Le documentaire s'ouvre sur une tombe, celle d'un homme de 42 ans mort dans la rue, faute d'avoir trouvé un lieu où vivre sa schizophrénie. Une entrée violente pour parler de la folie et des failles de la prise en charge. Comment en est-on arrivé là? Quelles politiques médicale, sociale, judiciaire et économique sont à l'œuvre dans cette exclusion? La psychiatrie est-elle une discipline normative ou humaniste? A l'heure du tout sécuritaire et du tout mesurable, c'est à ces questions que répondent les témoignages et les entretiens de ce documentaire.
Au départ, il y a cet élan humaniste apparu au sortir de la seconde guerre mondiale, qui vise à ouvrir les asiles. Ainsi, pendant plus de 40 ans se développe une psychiatrie « désaliéniste » : on permet aux fous d’aller et venir hors des hôpitaux, ils vivent dans la société, peuvent l’enrichir ou au moins y trouver leur place. Ensuite, il y a ces fermetures de lits en psychiatrie publique, 50 000 depuis les années 1970, et une institution débordée pour accueillir ceux qui, faute de soins, se retrouvent à la rue ou parfois même en prison.

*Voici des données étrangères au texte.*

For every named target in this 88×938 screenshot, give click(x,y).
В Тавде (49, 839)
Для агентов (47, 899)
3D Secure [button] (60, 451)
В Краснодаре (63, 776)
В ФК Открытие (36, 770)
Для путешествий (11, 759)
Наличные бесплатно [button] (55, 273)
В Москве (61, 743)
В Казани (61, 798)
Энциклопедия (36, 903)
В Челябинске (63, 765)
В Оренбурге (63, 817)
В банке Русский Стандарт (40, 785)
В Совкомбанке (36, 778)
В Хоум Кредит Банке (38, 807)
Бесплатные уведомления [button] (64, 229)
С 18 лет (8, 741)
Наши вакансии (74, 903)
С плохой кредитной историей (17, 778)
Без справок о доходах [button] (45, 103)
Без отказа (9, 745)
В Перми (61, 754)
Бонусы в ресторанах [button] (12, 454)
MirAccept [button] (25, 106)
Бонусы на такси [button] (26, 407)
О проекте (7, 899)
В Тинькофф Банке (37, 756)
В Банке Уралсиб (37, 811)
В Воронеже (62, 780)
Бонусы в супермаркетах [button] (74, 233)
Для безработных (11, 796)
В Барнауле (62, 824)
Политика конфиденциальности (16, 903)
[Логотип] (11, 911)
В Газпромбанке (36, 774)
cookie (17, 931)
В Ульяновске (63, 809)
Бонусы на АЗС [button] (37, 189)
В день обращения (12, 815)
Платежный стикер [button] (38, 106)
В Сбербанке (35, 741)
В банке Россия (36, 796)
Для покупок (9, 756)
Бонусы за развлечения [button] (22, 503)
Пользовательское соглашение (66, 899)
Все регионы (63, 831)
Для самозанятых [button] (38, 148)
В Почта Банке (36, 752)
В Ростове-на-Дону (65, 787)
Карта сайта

Alors, juchée sur ce constat et dans un glissement sémantique bien senti, la folie, dans la bouche de nos dirigeants, est devenue une vraie maladie, une maladie qu’on soigne, qu’on éradique comme un virus grippal trop dangereux. Vous comprenez, la folie ça ne sert à rien et les belles idées, ça coûte des sous, aujourd’hui le temps presse, bienvenue dans l’ère de la « Santé mentale » !
Philippe Borrel dans son film va à la rencontre de ceux qui vivent cette folie : les patients, le personnel soignant mais aussi les spécialistes qui pensent la folie et pas toujours selon les mêmes critères, nous le verrons. On découvre, effrayé, les nouvelles technologies de la neuropsychiatrie, un pendant du courant comportementaliste qui nous contraint à ne plus délirer du tout, ça fait un tabac outre-Atlantique et ça arrive chez nous. Philippe Borrel s’en va filmer les élèves d’une école italienne que l’on teste avec un logiciel qui permet (à coup sûr…) de dépister la folie chez l’enfant. Ça ressemble de très près au test qui détecte les répliquants dans Blade Runner sauf que là ce n’est pas une fiction et qu’il s’agit de gamins de CE2. On parle même d’un pacemaker cérébral qui rectifie les émotions, plus moyen d’être dépressif, paraît même qu’avec ça on a accès à la 3D sans lunettes… Un bonheur insoutenable…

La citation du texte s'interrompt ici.